Would you write out all of the entries below, exactly as they stand?
─── DATA FOR THE TASK ───
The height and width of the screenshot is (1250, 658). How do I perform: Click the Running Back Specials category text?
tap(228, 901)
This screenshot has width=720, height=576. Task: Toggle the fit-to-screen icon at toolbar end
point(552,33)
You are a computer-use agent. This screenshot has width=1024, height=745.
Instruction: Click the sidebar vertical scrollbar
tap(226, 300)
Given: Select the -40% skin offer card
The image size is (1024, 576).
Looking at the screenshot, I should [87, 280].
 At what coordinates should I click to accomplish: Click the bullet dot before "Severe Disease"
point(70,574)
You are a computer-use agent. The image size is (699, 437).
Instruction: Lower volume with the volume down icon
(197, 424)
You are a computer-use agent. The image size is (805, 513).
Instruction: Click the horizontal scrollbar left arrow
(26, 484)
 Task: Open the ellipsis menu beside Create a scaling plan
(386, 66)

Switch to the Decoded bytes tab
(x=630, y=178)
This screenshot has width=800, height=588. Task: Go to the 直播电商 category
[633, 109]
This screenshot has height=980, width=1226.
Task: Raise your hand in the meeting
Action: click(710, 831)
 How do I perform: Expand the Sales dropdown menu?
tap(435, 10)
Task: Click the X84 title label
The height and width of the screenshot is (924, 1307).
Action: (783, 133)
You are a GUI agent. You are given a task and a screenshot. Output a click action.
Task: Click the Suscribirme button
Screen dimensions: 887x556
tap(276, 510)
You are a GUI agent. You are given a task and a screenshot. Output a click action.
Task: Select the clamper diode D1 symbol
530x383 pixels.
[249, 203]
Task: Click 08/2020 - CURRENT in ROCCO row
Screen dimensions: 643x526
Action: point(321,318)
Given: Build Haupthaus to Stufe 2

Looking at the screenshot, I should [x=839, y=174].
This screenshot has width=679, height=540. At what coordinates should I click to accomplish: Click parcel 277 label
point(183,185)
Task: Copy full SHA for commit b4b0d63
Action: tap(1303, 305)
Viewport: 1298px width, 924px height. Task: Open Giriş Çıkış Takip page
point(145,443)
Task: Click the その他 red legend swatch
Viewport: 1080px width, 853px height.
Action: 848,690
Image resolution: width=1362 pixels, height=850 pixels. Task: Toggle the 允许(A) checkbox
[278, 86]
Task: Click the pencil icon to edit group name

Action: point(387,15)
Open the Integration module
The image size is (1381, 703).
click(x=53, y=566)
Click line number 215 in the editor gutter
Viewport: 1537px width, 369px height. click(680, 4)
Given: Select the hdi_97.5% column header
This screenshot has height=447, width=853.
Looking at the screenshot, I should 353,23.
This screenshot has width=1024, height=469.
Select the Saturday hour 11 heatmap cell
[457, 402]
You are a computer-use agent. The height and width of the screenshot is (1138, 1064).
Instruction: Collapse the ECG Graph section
───
▶ _SOLUTION_:
The height and width of the screenshot is (1250, 658). How do I perform: Click the Running Back Specials category text?
tap(228, 901)
This screenshot has width=720, height=576. Task: Toggle the fit-to-screen icon at toolbar end
point(552,33)
You are a computer-use agent. This screenshot has width=1024, height=745.
Instruction: Click the sidebar vertical scrollbar
tap(226, 300)
Given: Select the -40% skin offer card
The image size is (1024, 576).
Looking at the screenshot, I should [87, 280].
 At what coordinates should I click to accomplish: Click the bullet dot before "Severe Disease"
point(70,574)
You are a computer-use agent. The image size is (699, 437).
Instruction: Lower volume with the volume down icon
(197, 424)
You are a computer-use agent. The image size is (805, 513).
Instruction: Click the horizontal scrollbar left arrow
(26, 484)
 Task: Open the ellipsis menu beside Create a scaling plan
(386, 66)

Switch to the Decoded bytes tab
(x=630, y=178)
This screenshot has width=800, height=588. Task: Go to the 直播电商 category
[633, 109]
This screenshot has height=980, width=1226.
Task: Raise your hand in the meeting
Action: click(710, 831)
 How do I perform: Expand the Sales dropdown menu?
tap(435, 10)
Task: Click the X84 title label
The height and width of the screenshot is (924, 1307).
Action: (783, 133)
You are a GUI agent. You are given a task and a screenshot. Output a click action.
Task: Click the Suscribirme button
Screen dimensions: 887x556
tap(276, 510)
You are a GUI agent. You are given a task and a screenshot. Output a click action.
Task: Select the clamper diode D1 symbol
530x383 pixels.
[249, 203]
Task: Click 08/2020 - CURRENT in ROCCO row
Screen dimensions: 643x526
Action: point(321,318)
Given: Build Haupthaus to Stufe 2

Looking at the screenshot, I should [x=839, y=174].
This screenshot has width=679, height=540. At what coordinates should I click to accomplish: Click parcel 277 label
point(183,185)
Task: Copy full SHA for commit b4b0d63
Action: tap(1303, 305)
Viewport: 1298px width, 924px height. Task: Open Giriş Çıkış Takip page
point(145,443)
Task: Click the その他 red legend swatch
Viewport: 1080px width, 853px height.
Action: 848,690
Image resolution: width=1362 pixels, height=850 pixels. Task: Toggle the 允许(A) checkbox
[278, 86]
Task: Click the pencil icon to edit group name

Action: point(387,15)
Open the Integration module
The image size is (1381, 703).
click(x=53, y=566)
Click line number 215 in the editor gutter
Viewport: 1537px width, 369px height. click(680, 4)
Given: Select the hdi_97.5% column header
This screenshot has height=447, width=853.
Looking at the screenshot, I should 353,23.
This screenshot has width=1024, height=469.
Select the Saturday hour 11 heatmap cell
[457, 402]
You are a computer-use agent. The height and width of the screenshot is (1138, 1064).
Instruction: Collapse the ECG Graph section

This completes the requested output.